Mr. LAMEZ: You know, that is so sleek and so intuitive that people can say, you know what, that's kind of what I really want my device to do.
SYDELL: The iPhone and the BlackBerry dominate the market for what are aptly called smart phones. But if you ask around at this cafe in San Francisco, there is clearly room for other options. Jasper Gregory has an iPhone.
Mr. JASPER GREGORY (iPhone User): I don't really like it either.
Mr. GREGORY: No. It seems too breakable. I keep it tucked away, so it won't be stolen. I never hear it, so I'm not as connected anymore.
SYDELL: And Sara Skikney says her BlackBerry isn't necessarily better.
Ms. SARA SKIKNEY (BlackBerry User): It's not very user-friendly. Like, I can't figure out how to set up certain things that I think should be more accessible. Like, you have to dig through several lists to find different functionalities.
SYDELL: The attitude in this cafe is nothing like how people in Asia and Europe feel about their phones, says analyst Llamas. There, your phone is a personal statement.

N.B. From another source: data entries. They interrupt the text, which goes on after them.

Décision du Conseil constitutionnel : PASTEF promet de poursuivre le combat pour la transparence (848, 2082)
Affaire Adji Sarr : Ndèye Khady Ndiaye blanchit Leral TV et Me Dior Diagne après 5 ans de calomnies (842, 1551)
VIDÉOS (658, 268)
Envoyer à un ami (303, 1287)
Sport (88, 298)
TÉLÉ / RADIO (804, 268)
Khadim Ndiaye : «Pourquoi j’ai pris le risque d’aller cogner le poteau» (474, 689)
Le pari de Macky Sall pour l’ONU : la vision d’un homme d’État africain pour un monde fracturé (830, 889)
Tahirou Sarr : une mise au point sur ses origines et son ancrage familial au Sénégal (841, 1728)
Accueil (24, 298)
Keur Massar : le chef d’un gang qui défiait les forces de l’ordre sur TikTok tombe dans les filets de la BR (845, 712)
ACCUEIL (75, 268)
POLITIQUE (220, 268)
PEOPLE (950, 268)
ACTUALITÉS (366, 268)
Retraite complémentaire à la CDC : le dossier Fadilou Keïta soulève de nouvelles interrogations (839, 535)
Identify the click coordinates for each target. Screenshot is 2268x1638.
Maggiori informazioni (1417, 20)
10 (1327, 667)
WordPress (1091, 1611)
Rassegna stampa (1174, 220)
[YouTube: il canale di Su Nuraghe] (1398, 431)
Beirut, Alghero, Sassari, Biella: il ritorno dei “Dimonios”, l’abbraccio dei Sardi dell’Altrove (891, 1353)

Mr. LLAMAS: I kind of liken it to, you know, people bringing home, you know, a puppy or a cat saying, oh, you know, look at my new device, it's so cute. It's so - this is - check it out. You want to hold it, you want to pet it, you want to try it out.
SYDELL: They may not be puppies, but less than 14 percent of the people who purchased mobile phones last year got smart phones. That means there is a lot of potential new buyers for all the fancy phones coming out this summer.
Laura Sydell, NPR News, San Francisco.